On Oct. 5, President Trump was released form Walter Reed National Military Medical Center following three days of treatment for severe acute respiratory syndrome coronavirus 2 — a virus that has infected 11.6 million US citizens and killed 250,000 since March.
At 74 years of age, Trump seemed to shake off COVID-19 and its effects,
He received an experimental "polyclonal antibody, oxygen, the antiviral drug remdesivir and the steroid dexamethasone. The average citizen probably could not afford, or get access to, the combination that brought about Trump's remarkable recovery.
The U.S. COVID-19 outbreak first drew attention in late February, when it affect a nursing home in Kirkland, Washington. In spite of strict lockdowns, no-visitor policies, and public scrutiny, many states reported a high number of COVID-19 deaths in nursing homes.
This uptick in nursing home deaths laid bare clients' concerns about aging parents, and about where those parents can get care when they need it.
The term "long-term care" (LTC) refers to a range of services and support for personal care needs.
LTC services, which are sometimes called custodial care services, include help with everyday task like bathing, dressing, and using the bathroom. Those activities are often classified as "activities of daily living," or ADLs. These services can be provided in assisted-living facilities, nursing homes or an individual's own home.
Genworth commissioned an LTC cost survey in 2019. It found that the median cost of a home health aide was $4,385 per month, or $52,000 a year. That includes up to 44 hours of care per week. For around-the clock care, the cost is much higher. The cost is also higher in areas where the overall cost of living is high.
Medicare does not cover long-term care if that is the only care an individual needs. A Medicare beneficiary pays 100% of the cost for non-covered services, including most long-term care.
COVID-19 has made the kind of coverage that does pay for LTC services, long-term care insurance (LTCI), more complicated to buy.
Many carriers have adjusted, by:
1. Changing underwriting procedures and requirements
Some carriers have changed the maximum issue age.

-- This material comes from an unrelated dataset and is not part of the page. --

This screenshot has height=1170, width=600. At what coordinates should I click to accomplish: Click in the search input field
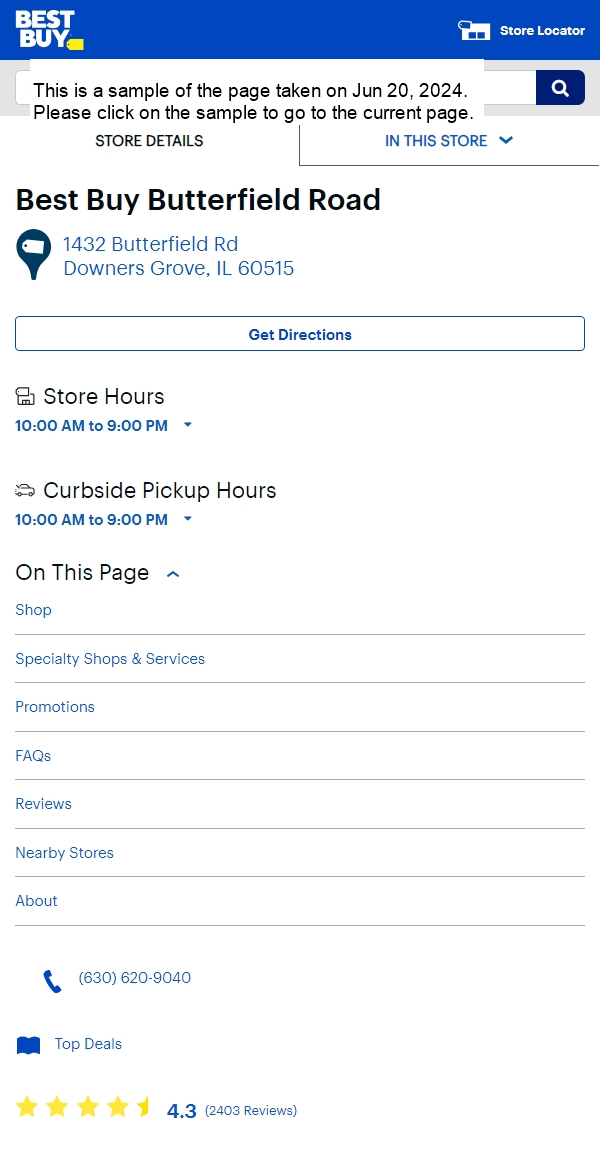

Many now require in-person meetings for cognitive screening, assess mobility and issues like knee or hip problems
2. Giving extra scrutiny to people who tested positive for COVID-19
Applicants have to show they have received a negative test three to six months earlier.
3. Offering faster application processes for healthy young people
For younger people, carriers are conducting phone interviews along with electronic medical records.
4. Increasing premiums for some
Rates have gone up from 5% to 50% for some new insureds, and, in some cases, insurers have reduced spousal discounts from 30% to 15%.
Note that an insurer cannot raise one customer's rates due to that customer's individual circumstances. To raise rates, insurers must obtain approval from the state and increase premiums for an entire block of policies.)
In 2012 I wrote an article about financing long-term care, in that article I also addressed facts vs fantasy about long-term care.
The attention being brought to nursing homes, COVID-19 diagnosis of residents of these facilities and the death of residents left languishing in facilities along with states that instituted no-visitor policies, now is a perfect time to look at those "facts vs fantasy" about long-term care again.
Fact v. Fantasy
1. Fantasy: "The government will pay…."
The fact is Medicare will not pay.
Medicaid will pay, but are they prepared to deal with the price they have to pay?
Medicare is a federal health insurance program for seniors who are over 65 and are eligible to participate as a part of the Social Security program.
Medicare is designed to cover the costs associated with hospitalization and acute illness. It is not a program designed to cover the costs associated with chronic care needs such as nursing home stays.